Here are a few types of patients who have found it useful to meet with a genetic counselor:
- Prospective parents, as a step to get ready for a healthy pregnancy and baby (such as screening for genetic conditions)
- Individuals who have concerns about an inherited disorder or birth defect
- Women who are pregnant, or planning to be, after age 35
- Patients with a family history of an inherited disorder, intellectual disabilities or a birth defect.
- Individuals who have had a baby die shortly after delivery or in the first years of life
- Individuals who have had multiple miscarriages and/or infertility
- Individuals concerned that their jobs, lifestyles or medical history may pose a risk to outcome of pregnancy; common causes of concern include exposure to radiation, medications, drugs, chemicals or infections
- Individuals who would like carrier screening for genetic conditions.
- Couples who are close blood relatives, such as cousins.
- Pregnant women whose ultrasound examinations or test results indicate that their pregnancy may be at increased risk for certain complications, inherited disorders, or birth defects.
Why genetic counseling is useful
This brief checklist notes reasons why patients have found it useful to meet with a genetic counselor:
- Have you recently received information about an increased risk for certain complications, genetic conditions or birth defects in your pregnancy based upon an ultrasound or test results?
- Are you getting contemplating starting a family and want to learn more about steps to assist in having a healthy pregnancy and baby (such as screening for genetic conditions, medications you may be taking, etc)?
- Do you have concerns about a personal or family history of an inherited disorder, birth defect or intellectual delay?
- Are you 35 years or older in your current pregnancy? Or will be in a future pregnancy?
- Have you or your partner had a baby die shortly after delivery or in the first years of life?
- Have you or your partner had multiple miscarriages and/or infertility.
- Do you or your partner have concerns that a job, lifestyle or medical history may pose a risk to outcome of pregnancy?

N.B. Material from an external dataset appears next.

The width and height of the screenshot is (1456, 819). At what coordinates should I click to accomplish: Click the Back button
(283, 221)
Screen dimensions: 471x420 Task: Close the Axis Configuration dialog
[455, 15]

Common causes of concern include exposure to radiation, medications, drugs, chemicals or infections.
- Are you and your partner close blood relatives, such as cousins?

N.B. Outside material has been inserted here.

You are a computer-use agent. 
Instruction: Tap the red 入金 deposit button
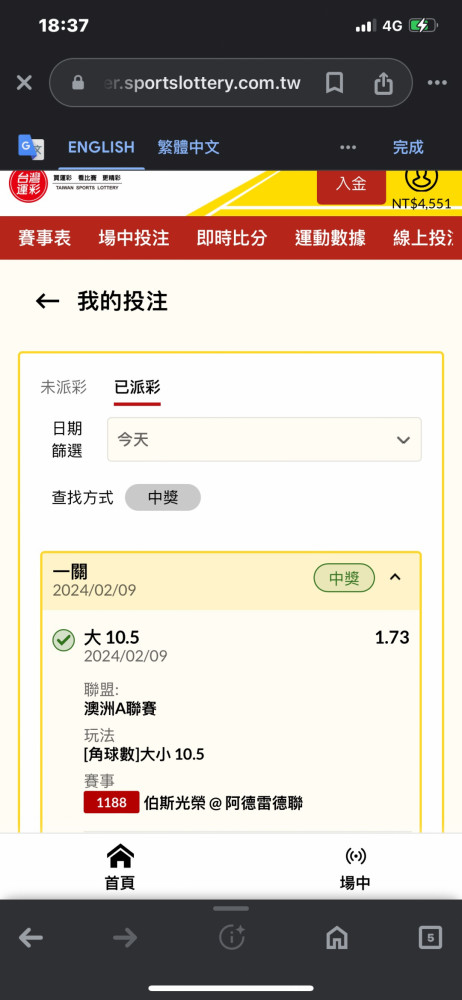(x=351, y=184)
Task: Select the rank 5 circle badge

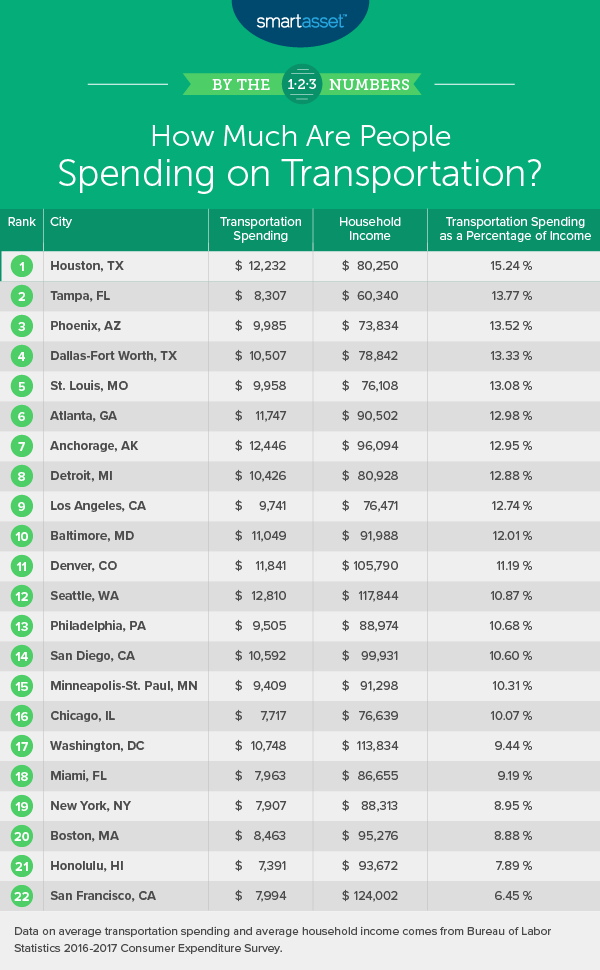Action: pos(21,386)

- Have you or your partner been told that you have a higher risk to have a child with a genetic condition?
What might occur during a genetic counseling appointment?

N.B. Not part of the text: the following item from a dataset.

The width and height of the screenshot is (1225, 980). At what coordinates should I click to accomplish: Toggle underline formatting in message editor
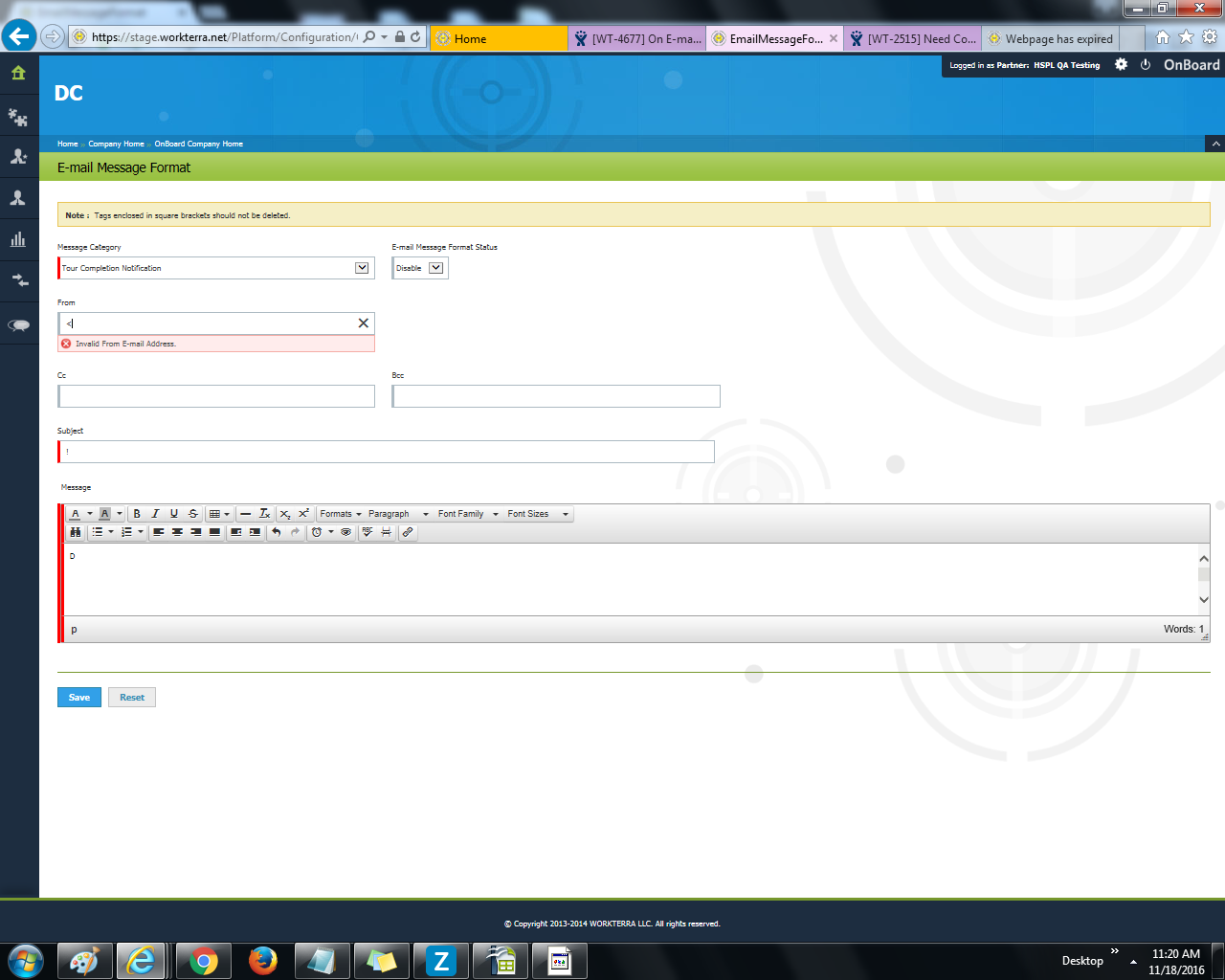[174, 514]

1. Evaluation of personal and family history information to determine the chance for an underlying genetic condition, birth defect and/or pregnancy complication.
2. If a specific condition is of concern, you can expect to learn more about the condition, the risks to family members, available testing, treatment options and resources.
3. If there is a concern about screening test results, exposures or age related risk, you can expect to learn more about the level of risk and available testing options, including their benefits, risks and limitations.
4. If either screening or testing is completed as part of your visit, you will be notified of the results by a Minnesota Perinatal genetic counselor as soon as they become available.
5. We hope to ensure all your questions are addressed and that you are aware of all options, treatments, and support services relevant and available to issues of concern.
Genetic counseling services are designed to provide information that can empower you and help decide what options, treatments or available services, if any, are right for you based upon your own personality, beliefs, needs and values.